**Assigned task**
If a line below contains the string "will", return that line.

**The data**
★ ★ ★ ★ ★
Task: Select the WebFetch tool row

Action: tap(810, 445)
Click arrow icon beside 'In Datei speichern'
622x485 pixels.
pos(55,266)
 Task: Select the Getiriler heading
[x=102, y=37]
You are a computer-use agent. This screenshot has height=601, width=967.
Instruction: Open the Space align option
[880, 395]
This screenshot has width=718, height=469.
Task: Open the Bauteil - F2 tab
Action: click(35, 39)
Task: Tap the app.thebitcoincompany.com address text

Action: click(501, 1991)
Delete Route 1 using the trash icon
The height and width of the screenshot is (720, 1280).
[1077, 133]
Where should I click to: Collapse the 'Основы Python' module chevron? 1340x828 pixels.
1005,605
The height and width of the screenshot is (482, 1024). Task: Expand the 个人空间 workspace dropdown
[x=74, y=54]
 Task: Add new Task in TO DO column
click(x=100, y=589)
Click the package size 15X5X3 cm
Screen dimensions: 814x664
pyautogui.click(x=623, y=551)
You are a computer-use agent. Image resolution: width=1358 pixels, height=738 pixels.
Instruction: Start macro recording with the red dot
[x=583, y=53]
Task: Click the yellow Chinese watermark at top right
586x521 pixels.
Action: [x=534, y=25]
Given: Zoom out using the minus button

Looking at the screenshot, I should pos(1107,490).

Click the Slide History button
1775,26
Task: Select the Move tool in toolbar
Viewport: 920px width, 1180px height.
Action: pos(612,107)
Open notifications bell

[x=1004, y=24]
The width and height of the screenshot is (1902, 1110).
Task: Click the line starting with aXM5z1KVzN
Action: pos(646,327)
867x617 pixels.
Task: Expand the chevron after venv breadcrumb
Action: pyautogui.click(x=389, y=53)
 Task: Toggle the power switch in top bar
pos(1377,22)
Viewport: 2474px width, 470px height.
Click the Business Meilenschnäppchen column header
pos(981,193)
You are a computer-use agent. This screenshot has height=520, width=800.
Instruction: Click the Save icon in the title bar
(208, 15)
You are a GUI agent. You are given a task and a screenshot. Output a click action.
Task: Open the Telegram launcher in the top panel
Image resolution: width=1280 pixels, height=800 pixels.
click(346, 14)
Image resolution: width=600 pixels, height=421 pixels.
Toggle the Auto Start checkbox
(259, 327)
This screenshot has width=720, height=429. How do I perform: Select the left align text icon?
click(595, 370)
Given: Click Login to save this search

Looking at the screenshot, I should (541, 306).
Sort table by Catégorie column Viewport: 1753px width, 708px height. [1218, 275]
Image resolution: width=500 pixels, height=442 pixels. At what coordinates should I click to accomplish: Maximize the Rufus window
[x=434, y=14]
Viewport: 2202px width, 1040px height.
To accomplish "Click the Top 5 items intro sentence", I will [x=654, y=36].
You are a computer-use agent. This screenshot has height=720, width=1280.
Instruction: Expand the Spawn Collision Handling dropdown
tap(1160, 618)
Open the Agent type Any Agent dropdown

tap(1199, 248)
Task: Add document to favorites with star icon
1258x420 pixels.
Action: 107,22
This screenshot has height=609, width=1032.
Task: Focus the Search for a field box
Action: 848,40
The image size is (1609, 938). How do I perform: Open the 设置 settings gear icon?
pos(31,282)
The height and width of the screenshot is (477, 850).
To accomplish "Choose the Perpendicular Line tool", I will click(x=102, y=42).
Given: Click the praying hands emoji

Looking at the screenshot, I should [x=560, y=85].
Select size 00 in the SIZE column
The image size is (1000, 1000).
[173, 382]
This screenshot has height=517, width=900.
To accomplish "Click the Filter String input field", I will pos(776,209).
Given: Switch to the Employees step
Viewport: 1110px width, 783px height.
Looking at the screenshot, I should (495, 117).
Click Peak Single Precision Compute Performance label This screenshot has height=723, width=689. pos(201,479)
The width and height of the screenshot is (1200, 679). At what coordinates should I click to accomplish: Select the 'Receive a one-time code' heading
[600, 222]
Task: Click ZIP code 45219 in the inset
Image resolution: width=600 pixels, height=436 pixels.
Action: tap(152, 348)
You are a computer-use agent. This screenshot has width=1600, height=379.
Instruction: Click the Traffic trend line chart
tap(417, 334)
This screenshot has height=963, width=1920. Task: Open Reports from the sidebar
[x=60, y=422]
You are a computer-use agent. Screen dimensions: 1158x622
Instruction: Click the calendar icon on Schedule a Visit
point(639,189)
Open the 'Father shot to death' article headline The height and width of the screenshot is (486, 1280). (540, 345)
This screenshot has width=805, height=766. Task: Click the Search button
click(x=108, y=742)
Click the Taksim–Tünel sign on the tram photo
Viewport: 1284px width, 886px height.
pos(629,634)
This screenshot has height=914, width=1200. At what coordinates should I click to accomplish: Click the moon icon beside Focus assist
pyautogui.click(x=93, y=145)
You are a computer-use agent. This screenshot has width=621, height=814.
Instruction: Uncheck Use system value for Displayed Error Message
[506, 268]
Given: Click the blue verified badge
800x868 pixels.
★ ★ ★ ★ ★
**Answer space**
To accomplish "Click the Top 5 items intro sentence", I will [x=654, y=36].
To accomplish "Choose the Perpendicular Line tool", I will click(x=102, y=42).
To accomplish "Click the Filter String input field", I will pos(776,209).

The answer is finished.